- Oito prisioneiros ligados ao Palestine Action seguem em greve de fome enquanto aguardam julgamento, detidos em Bronzefield, New Hall e outras unidades no Reino Unido.
- Zuhrah, de 20 anos, e Gib, de 30, em Bronzefield, começaram a greve em dois de novembro; Heba Muraisi, de 31 anos, em New Hall, aderiu em três de novembro; três estavam hospitalizados no fim de semana. Zuhrah e Gib retomaram a alimentação temporariamente por deterioração da saúde, prometendo retomar o protesto no próximo ano.
- Especialistas da ONU manifestaram grave preocupação com o tratamento e cobrarão que o Reino Unido cumpra normas internacionais de direitos humanos, incluindo acesso rápido a atendimento médico e respeito à ética médica.

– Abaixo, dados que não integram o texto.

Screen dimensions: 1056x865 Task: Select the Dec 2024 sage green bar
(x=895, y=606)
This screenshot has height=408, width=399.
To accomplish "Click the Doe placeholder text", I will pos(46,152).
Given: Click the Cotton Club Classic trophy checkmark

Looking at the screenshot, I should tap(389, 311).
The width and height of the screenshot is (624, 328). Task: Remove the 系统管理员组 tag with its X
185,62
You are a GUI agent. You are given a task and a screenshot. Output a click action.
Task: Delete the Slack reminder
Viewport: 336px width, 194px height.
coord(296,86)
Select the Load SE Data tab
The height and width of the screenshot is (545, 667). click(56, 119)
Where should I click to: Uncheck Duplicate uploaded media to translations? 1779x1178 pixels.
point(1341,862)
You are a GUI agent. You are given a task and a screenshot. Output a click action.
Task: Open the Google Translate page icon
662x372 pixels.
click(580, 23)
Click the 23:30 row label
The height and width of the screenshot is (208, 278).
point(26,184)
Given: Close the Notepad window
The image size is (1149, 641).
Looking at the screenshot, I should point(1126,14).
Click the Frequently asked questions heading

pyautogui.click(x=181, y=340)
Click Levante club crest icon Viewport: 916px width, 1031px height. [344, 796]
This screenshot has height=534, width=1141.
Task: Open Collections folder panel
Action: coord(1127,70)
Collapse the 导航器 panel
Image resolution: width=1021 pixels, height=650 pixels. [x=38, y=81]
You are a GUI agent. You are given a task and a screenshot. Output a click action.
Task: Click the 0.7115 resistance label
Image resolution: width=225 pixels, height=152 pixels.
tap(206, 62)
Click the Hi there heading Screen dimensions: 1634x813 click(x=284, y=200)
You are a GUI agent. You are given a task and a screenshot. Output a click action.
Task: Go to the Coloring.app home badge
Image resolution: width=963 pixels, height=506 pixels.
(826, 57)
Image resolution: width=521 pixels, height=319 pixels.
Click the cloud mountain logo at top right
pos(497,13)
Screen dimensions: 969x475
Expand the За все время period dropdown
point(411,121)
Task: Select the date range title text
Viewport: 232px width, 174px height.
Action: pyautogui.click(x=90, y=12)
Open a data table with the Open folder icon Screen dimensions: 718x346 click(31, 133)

- Houve relatos de negativa de ambulância para Zuhrah em Bronzefield, apesar de dor extrema; familiares e apoiadores protestaram e exigiram atendimento médico urgente.
- Famílias e advogados enviaram carta ao secretary of justice David Lammy, pleiteando reunião, enquanto autoridades avaliam a situação frente à demora de remanejamento de casos e ao histórico de greves.
Eight prisioneiros ligados ao Palestine Action seguem em greve de fome enquanto aguardam julgamento, em três unidades britânicas. A mobilização começou antes do banimento do grupo sob leis antiterrorismo, e envolve prisões preventivas com denúncias de atraso médico e pressão institucional.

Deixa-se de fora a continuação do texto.